> _Requirement_: Reproduce the data below with "Hand tool" swapped for "Move tool" and nothing else altered. Leave the pictures out.

> _Stored dataset items_:
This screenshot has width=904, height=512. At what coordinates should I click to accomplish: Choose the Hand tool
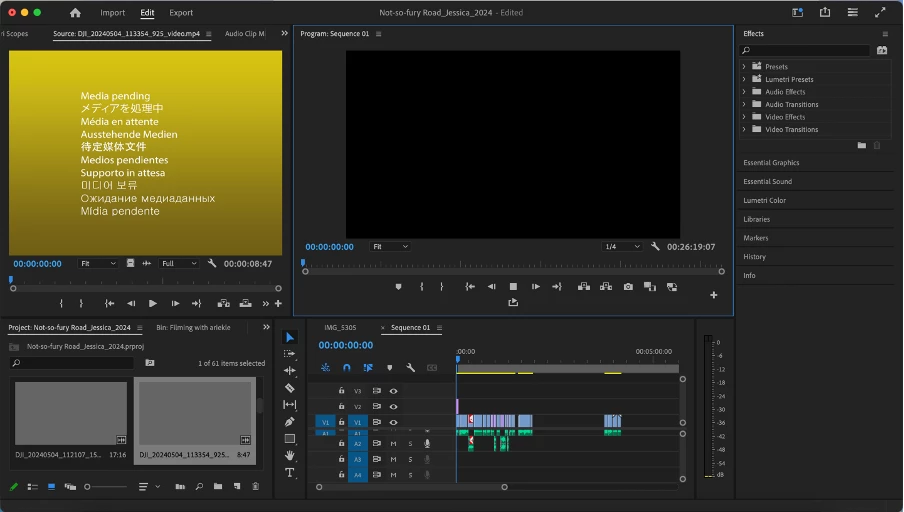pos(290,455)
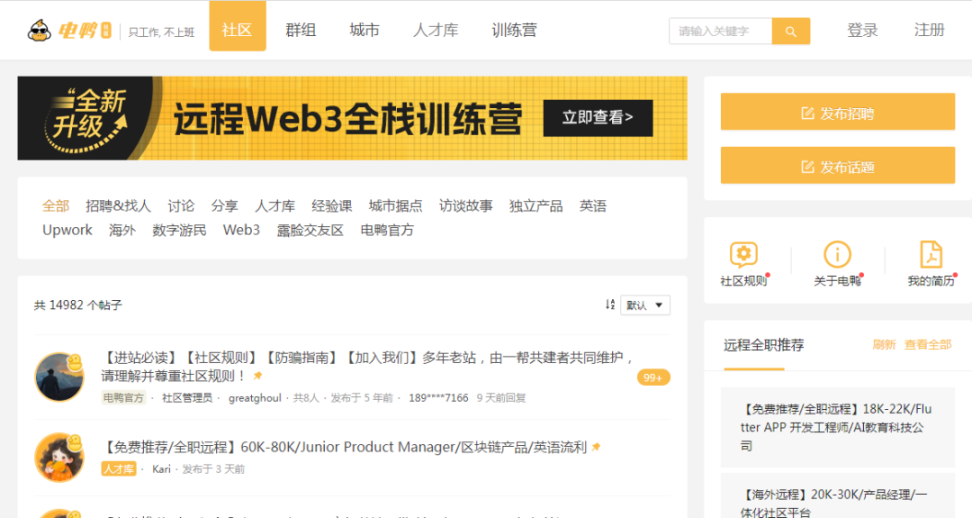Click the sort order icon beside 默认
This screenshot has height=518, width=972.
point(610,305)
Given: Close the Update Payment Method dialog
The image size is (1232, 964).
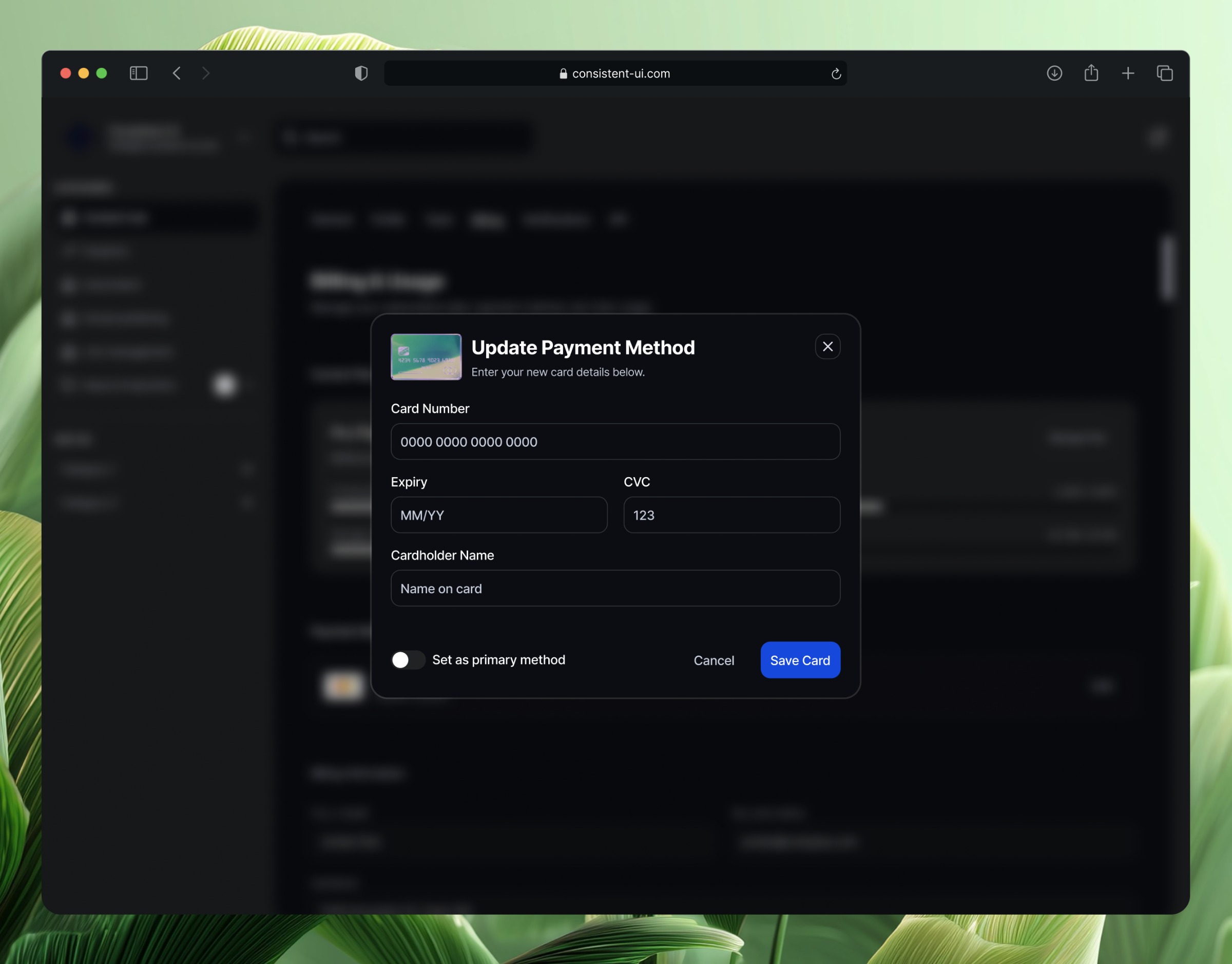Looking at the screenshot, I should pos(827,347).
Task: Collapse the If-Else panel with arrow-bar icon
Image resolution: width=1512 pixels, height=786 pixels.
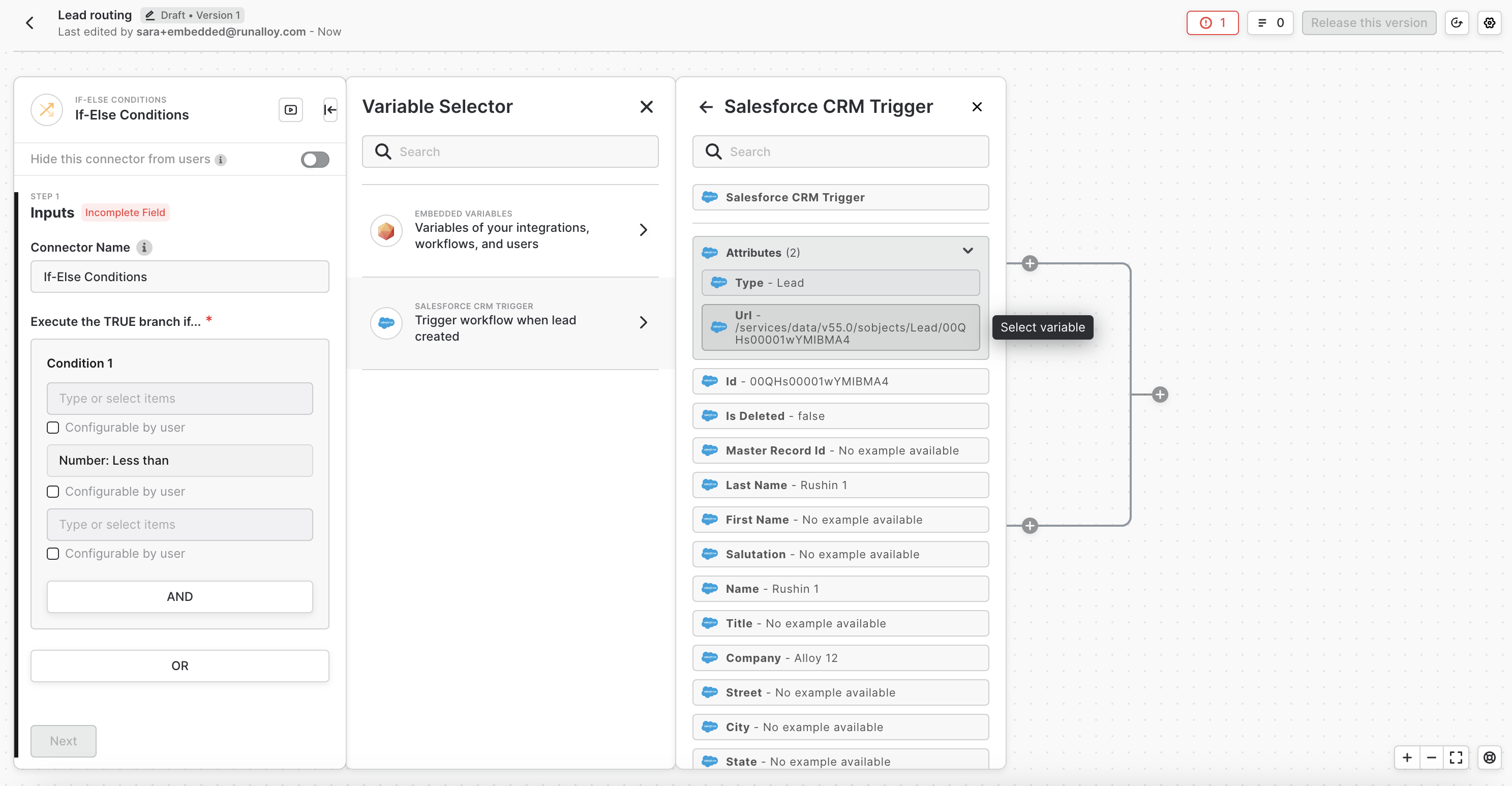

> _Response to the exercise_:
This screenshot has width=904, height=512. At what coordinates should I click to accomplish: Choose the Move tool
pos(290,455)
Click the sort order icon beside 默认
This screenshot has height=518, width=972.
point(610,305)
Given: Close the Update Payment Method dialog
The image size is (1232, 964).
Looking at the screenshot, I should pos(827,347).
Task: Collapse the If-Else panel with arrow-bar icon
Image resolution: width=1512 pixels, height=786 pixels.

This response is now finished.